The following steps will show you the steps to use MPI through ipython's ipyparallel interface.
Once you are logged in at carc run these steps:
cd /projects/systems/shared/ipython_cluster_profiles
cp -r profile_pbs ~/.ipython/
Then check the files copied.
cd ~/.ipython/profile_pbs
Now on JupyterHub go to the IPython Clusters tab (refresh if already open) and you should see a pbs profile now available to you. Click the JupyterHub icon in the upper left of your screen if you can't see the clusters tab.
You can start a job by setting number of engine in the 'pbs' cluster profile and clicking start under actions. For this example we will request 8 ipython compute engines.
[Optional] Since ipython's ipyparallel system is requesting compute nodes through the torque PBS system you will have to wait until the nodes are running before you can run code on them. Check that the job is running in terminal with
watch qstat -tn -u <username>
You should see something like the following:
Every 2.0s: qstat -t -n -u $USER Wed Oct 23 09:15:14 2019
wheeler-sn.alliance.unm.edu:
Req'd Req'd Elap
Job ID Username Queue Jobname SessID NDS TSK Memory Time S Time
----------------------- ----------- -------- ---------------- ------ ----- ------ --------- --------- - ---------
258370.wheeler-sn.alli mfricke default jupyterhub 21730 1 1 -- 08:00:00 R 00:06:45
wheeler291/1
258371.wheeler-sn.alli mfricke default ipython_controll 22553 1 1 -- 01:00:00 R 00:06:11
wheeler291/2
258372.wheeler-sn.alli mfricke default ipython_engine 3213 2 16 -- 01:00:00 R 00:06:11
wheeler176/0-7+wheeler175/0-7
Notice the ipython engines are running with status 'R'. You can also check to see whether the compute engines are ready in your python notebook (see below).
To exit the watch command use control-C
To change the walltime of your profile, in the ~/.ipython/profile_pbs directory edit the pbs.engine.template and the pbs.controller.template to fit the requirments for your job.

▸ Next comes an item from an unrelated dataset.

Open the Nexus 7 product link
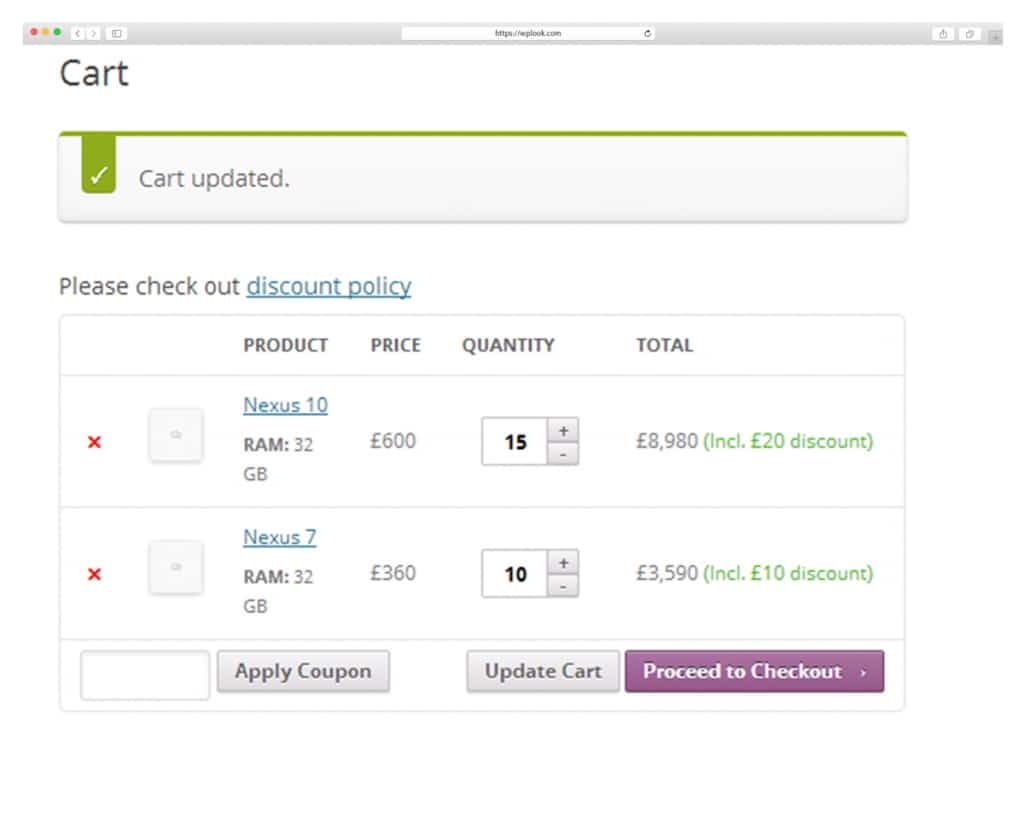 (x=280, y=537)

By editing these files you can also change from the default to debug queue as you are testing your program.
Now you can open a Jupyter notebook and follow the remainder of this tutorial.

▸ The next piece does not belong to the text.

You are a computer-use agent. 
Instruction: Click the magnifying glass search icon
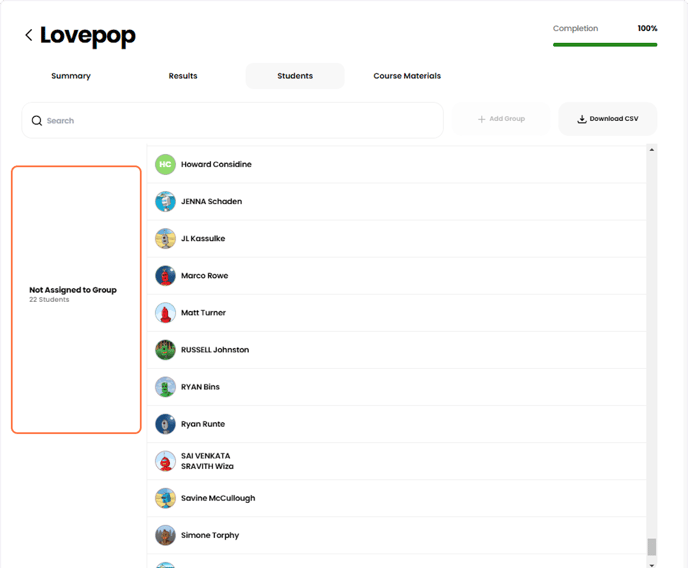pos(37,121)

Create a new file in your home directory and name it psum.py. Enter the following into psum.py and save the file.
from mpi4py import MPI
import numpy as np
def psum(a):
locsum = np.sum(a)
rcvBuf = np.array(0.0,'d')
MPI.COMM_WORLD.Allreduce([locsum, MPI.DOUBLE],
[rcvBuf, MPI.DOUBLE],
op=MPI.SUM)
return rcvBuf
This function performs a distributed sum over all the nodes on the MPI communications group.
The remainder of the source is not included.